Rotana Tarabzouni has a voice, and she's not afraid to use it. "In a religious sense, there are always going to be people that are extremely offended with what I'm doing, there are always going to be people that think that what I'm doing is just blasphemy," she says.
Tarabzouni grew up in Dhahran, on the Gulf coast of Saudi Arabia. By Saudi standards, her family was pretty liberal. Unlike most Saudi girls and women, she didn't cover her face when she left the house. Her family spoke English, and listened to Western music.
"My dad was a huge Led Zeppelin fan, he loved the Beatles," she says.
At school, she studied a traditional religious Saudi curriculum. But at home, she was listening to Top 40 stars like Christina Aguilera, Celine Dion. She always loved to sing. "It sounds so cliché, like in a film, but I really truly just sang in my room with a hairbrush."
Concerts in her room were about as far as it could go. A music career was out of the question, for one really basic reason. "The country doesn't allow me to step out of my home and get on a stage uncovered and sing."
In Saudi Arabia, music carries a major social stigma. There's a tiny underground music scene, but for women, especially, it's not like you can audition at clubs or play open mic nights. Instead, Tarabzouni finished school and worked in public relations for a Saudi oil company.
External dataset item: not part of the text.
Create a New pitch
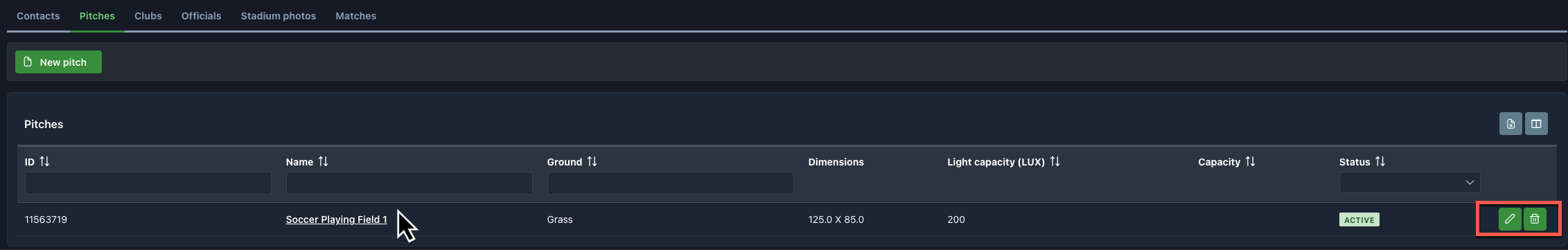This screenshot has width=1568, height=252. pos(58,62)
Here's the part of the story, though, where fate intervenes. On vacation in Boston, on a whim, she went to a casting call. She blew them away. And then she went back to Saudi Arabia and started thinking. There was a way to become a pop star in Saudi Arabia, she realized. She just had to become a pop star in the US first.
She says, "Everyone in Saudi Arabia listens to Katy Perry. Everyone in Saudi Arabia listens to Lana del Rey. Everyone in Saudi Arabia will hopefully someday listen to me too, but it has to be through this channel."
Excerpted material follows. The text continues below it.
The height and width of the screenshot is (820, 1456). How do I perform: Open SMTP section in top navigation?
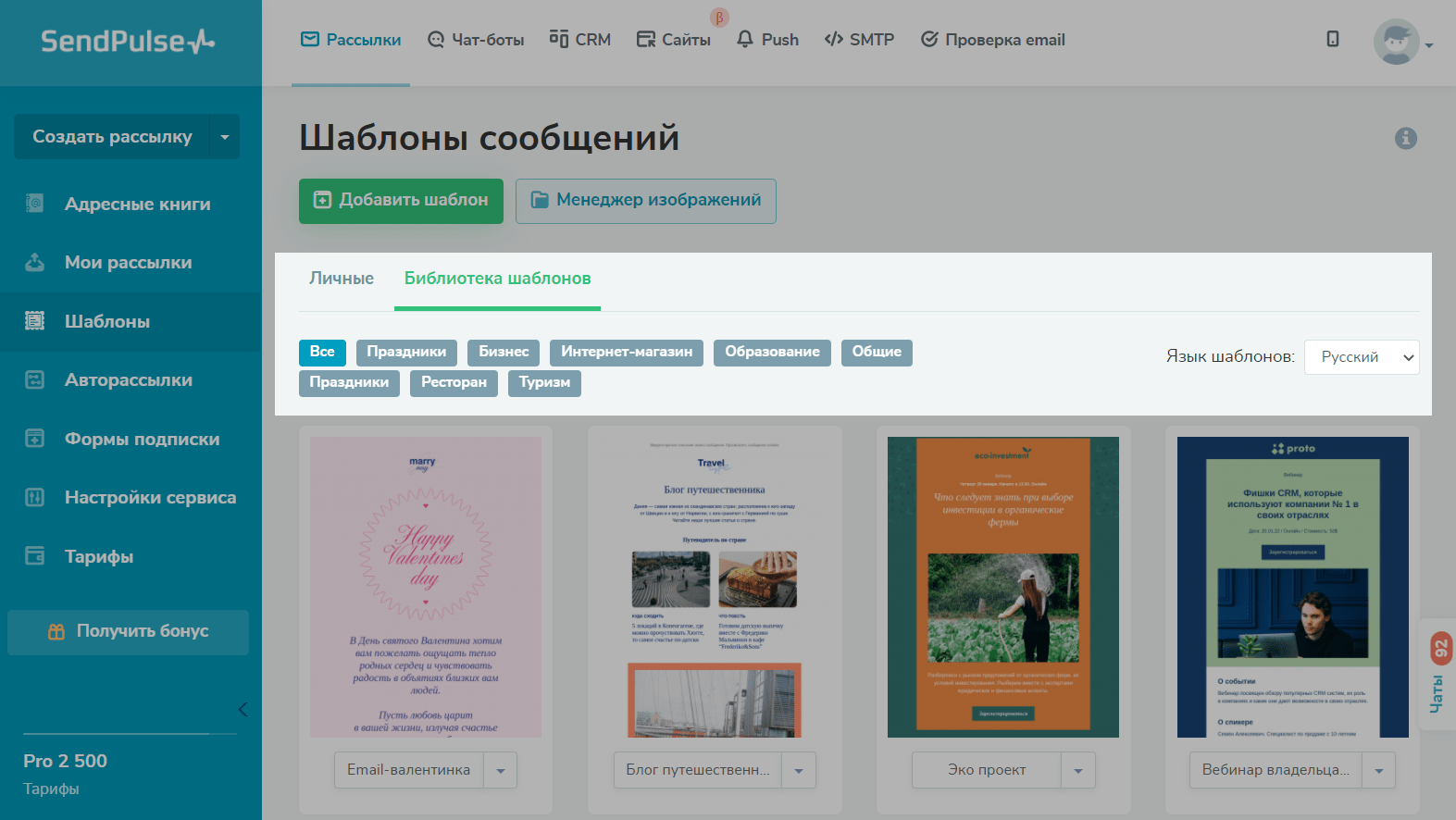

Now she lives in a small apartment in an artsy part of LA where she can meet producers, take voice lessons, and perform live onstage. She's building a professional singing life she could never have back home.
"The biggest limitation that Saudi Arabia puts on us is just they limit the sense of the possible."
Back home, other women were pushing that sense of the possible too. When Saudis protested the ban on women driving in 2013, Tarabzouni joined in, via YouTube. This is her cover of the Lorde song "Team," with lyrics in support of Saudi women's rights.
The video got more than 300,000 hits. Tarabzouni’s first taste of fame. Then came the attacks.
She says, "It's really horrible what people say. Like people will say like, I hope you die, I hope you burn in hell, you're a slut, this that and the other ... I have just two extremes: people absolutely hate me, and then people who are like, oh my God, this is so incredible, you are so inspiring."
Those are the people she's singing for; the thousands of Saudi fans following her on Instagram and Snapchat. She says living her dream inspires them to live theirs. "So many people from Saudi just send me messages saying, 'look what I just painted,' or 'listen to the song I wrote.' Little girls that are just really really really excited and believe that it's possible."
Tarabzouni hopes to release her first EP this year. The music business is as tough for her as anybody else, and for now, she's just trying to break in. And she hopes that one day she'll get the chance to perform back home.